Problem with false positive after anomaly detection

kairotavares · April 11, 2017, 9:26pm

Hi,

I’m doing some experiments with nupic to detect anomalies for DNS requests over the timeOfDay.

Basically, I’m using a dataset of 3000 records to train the algorithm. I’m using a timeOfDay DateEncoder and SDRCategoryEncoder. All the 3000 records are a data like (timestamp, “dns1”) with timestamp is a +delta of 30 min. Therefore the dataset for training looks like:

"00:00:00", "dns1"
"00:00:30", "dns1"
"00:01:00", "dns1"
"00:01:30", "dns1"
"00:02:00", "dns1"
"00:02:30", "dns1"
"00:03:00", "dns1"
… (until 3000)

Then I disable the learning and I want to detect anomalies with different address in a specific time. Basically, the anomaly dataset looks like:

"00:00:00", "dns1"
"00:00:30", "dns1"
"00:01:00", "dns1"
"00:01:30", "dns1"
"00:02:00", "dns1"
"00:02:30", "anomaly"
"00:03:00", "dns1"

After getting the anomalies scores and plotting it, looks like that every time that it gets an anomaly the next “good” record is detected as an anomaly as well.
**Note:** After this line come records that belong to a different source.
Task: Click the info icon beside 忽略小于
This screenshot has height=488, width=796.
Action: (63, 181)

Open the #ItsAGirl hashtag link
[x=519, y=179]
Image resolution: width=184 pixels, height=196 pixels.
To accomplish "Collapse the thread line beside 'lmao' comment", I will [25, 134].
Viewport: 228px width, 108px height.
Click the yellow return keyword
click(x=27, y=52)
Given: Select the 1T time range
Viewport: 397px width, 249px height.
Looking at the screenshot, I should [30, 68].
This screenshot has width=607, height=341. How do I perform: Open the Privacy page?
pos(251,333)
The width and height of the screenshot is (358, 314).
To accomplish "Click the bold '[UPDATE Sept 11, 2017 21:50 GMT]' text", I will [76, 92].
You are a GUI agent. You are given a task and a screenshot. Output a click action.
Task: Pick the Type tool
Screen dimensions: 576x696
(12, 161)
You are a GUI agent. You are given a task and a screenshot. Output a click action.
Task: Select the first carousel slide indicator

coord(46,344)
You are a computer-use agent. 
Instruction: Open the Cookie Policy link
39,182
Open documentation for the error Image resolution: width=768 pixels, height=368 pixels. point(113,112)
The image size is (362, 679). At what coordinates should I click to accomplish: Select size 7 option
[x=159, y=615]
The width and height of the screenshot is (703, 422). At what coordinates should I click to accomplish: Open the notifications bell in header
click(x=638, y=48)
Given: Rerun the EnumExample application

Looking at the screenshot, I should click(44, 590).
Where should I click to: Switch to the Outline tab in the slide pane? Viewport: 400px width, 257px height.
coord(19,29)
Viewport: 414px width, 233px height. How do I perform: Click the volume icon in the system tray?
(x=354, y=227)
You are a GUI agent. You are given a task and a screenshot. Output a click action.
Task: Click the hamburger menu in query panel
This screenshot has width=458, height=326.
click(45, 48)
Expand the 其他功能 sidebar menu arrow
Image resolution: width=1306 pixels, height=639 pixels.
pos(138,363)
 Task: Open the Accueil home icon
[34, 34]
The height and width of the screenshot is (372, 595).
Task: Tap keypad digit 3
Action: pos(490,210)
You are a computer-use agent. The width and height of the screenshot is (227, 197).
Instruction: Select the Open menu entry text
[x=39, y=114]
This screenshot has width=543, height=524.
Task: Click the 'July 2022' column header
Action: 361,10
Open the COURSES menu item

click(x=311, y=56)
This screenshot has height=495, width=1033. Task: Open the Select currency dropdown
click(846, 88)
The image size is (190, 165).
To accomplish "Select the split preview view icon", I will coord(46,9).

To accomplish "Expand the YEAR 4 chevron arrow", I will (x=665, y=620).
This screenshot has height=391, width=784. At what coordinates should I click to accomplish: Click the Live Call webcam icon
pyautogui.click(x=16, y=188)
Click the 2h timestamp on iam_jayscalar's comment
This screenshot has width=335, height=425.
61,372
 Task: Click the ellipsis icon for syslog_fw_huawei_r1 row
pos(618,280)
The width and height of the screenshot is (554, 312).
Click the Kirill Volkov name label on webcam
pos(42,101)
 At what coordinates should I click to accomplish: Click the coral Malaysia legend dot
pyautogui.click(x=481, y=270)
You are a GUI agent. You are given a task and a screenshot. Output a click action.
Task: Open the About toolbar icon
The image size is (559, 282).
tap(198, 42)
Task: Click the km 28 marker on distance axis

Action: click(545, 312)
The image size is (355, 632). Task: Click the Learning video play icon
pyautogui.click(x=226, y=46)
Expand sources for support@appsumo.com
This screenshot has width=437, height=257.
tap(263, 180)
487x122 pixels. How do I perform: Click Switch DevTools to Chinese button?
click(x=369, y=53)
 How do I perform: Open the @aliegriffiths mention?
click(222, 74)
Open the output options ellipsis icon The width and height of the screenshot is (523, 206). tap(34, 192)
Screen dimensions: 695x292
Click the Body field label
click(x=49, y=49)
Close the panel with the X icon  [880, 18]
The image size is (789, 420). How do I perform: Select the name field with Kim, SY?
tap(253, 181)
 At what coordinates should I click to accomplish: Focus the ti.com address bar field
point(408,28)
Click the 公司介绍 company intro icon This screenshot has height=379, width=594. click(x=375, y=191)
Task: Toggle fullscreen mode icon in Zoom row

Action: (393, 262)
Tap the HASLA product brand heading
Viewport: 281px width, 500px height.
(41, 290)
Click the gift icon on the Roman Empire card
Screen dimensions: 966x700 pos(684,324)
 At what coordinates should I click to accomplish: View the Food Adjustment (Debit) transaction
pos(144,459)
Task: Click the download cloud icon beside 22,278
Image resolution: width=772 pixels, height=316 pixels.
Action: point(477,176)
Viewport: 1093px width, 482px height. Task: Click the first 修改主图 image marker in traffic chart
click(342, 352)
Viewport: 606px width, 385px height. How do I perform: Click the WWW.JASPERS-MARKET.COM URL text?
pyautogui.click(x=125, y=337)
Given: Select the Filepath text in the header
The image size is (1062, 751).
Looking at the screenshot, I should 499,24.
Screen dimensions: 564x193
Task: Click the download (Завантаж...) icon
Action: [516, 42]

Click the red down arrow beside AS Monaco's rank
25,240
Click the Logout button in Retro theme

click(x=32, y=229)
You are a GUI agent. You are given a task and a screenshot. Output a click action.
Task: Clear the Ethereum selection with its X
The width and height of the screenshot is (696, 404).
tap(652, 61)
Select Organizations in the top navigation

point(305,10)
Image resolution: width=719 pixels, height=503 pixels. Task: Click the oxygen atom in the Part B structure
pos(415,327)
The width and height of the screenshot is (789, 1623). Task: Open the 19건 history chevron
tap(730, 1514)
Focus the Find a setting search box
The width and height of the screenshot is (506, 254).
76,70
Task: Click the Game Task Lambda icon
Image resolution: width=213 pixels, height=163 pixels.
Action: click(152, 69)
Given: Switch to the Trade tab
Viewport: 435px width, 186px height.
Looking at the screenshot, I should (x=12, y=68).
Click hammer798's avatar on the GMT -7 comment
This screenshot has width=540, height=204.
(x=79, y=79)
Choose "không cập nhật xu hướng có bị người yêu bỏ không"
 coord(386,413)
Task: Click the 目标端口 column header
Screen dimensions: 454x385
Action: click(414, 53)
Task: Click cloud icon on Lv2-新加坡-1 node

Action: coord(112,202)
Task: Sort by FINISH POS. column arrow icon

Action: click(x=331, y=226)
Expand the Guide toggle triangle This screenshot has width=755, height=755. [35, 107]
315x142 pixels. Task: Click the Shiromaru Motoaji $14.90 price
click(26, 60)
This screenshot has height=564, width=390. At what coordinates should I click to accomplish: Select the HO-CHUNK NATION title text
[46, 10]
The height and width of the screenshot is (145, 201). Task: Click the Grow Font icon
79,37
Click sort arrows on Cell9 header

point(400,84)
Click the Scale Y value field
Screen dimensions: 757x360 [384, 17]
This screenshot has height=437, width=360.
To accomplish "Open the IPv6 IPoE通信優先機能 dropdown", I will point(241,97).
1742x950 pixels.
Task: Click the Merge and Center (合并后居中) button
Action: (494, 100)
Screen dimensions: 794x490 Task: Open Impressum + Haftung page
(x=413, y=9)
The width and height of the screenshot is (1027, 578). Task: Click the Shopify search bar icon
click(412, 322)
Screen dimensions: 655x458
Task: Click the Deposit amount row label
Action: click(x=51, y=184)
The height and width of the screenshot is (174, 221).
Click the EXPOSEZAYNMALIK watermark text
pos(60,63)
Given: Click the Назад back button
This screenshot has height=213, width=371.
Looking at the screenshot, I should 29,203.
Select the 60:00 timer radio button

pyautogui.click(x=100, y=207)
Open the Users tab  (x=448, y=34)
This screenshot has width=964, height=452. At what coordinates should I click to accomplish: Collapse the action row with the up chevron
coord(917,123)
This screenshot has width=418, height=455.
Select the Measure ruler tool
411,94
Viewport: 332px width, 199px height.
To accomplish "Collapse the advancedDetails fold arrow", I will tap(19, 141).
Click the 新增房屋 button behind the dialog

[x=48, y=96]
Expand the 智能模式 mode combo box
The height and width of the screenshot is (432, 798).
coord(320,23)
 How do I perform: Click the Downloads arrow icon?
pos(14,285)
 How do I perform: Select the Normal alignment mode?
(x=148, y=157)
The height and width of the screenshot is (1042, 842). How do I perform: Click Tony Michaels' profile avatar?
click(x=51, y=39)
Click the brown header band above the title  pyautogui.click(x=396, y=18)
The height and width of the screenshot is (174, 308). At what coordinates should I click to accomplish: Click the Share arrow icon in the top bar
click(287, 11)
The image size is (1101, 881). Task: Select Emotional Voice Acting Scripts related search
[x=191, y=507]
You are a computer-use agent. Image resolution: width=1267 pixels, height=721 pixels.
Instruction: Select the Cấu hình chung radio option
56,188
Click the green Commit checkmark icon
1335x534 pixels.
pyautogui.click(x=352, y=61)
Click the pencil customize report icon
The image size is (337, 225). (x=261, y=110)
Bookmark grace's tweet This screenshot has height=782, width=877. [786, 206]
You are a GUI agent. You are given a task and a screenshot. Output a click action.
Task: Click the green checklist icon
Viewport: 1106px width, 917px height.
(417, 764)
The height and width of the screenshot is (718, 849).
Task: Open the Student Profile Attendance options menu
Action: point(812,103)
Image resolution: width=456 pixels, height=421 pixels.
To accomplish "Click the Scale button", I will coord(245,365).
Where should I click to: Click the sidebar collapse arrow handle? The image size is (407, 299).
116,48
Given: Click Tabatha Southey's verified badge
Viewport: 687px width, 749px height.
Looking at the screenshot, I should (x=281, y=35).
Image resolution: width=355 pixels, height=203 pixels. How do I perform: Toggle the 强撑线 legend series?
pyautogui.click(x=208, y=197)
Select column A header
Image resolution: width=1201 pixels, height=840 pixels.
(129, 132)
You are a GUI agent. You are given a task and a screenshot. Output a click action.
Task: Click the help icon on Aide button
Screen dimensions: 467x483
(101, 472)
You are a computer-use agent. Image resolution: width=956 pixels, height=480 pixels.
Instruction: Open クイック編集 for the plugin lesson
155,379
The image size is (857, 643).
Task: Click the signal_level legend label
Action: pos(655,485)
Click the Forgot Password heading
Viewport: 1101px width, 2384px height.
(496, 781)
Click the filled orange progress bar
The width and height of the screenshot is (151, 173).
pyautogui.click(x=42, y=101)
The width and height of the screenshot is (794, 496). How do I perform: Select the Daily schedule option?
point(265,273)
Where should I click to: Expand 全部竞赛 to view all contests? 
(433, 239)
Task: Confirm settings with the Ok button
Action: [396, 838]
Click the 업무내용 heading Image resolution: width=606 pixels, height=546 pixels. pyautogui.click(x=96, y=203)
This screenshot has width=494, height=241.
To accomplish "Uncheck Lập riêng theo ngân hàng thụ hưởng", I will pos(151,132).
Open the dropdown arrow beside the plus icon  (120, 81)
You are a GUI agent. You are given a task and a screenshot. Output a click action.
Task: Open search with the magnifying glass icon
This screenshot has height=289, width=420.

What could be this false positive? Some issue or some wrong parameter or something expected?

Thanks.

rhyolight · April 11, 2017, 9:59pm

This doesn’t seem like unreasonable behavior. Once the anomaly has been seen, it cannot predict when the anomaly will end. Such is the nature of an anomaly ;). But once it returns to normal after seeing two steps it settles down and recognized it is back.

Are you plotting the raw anomaly score or the anomaly likelihood?

kairotavares · April 12, 2017, 2:06am

@rhyolight Thanks for you quick reply to my question.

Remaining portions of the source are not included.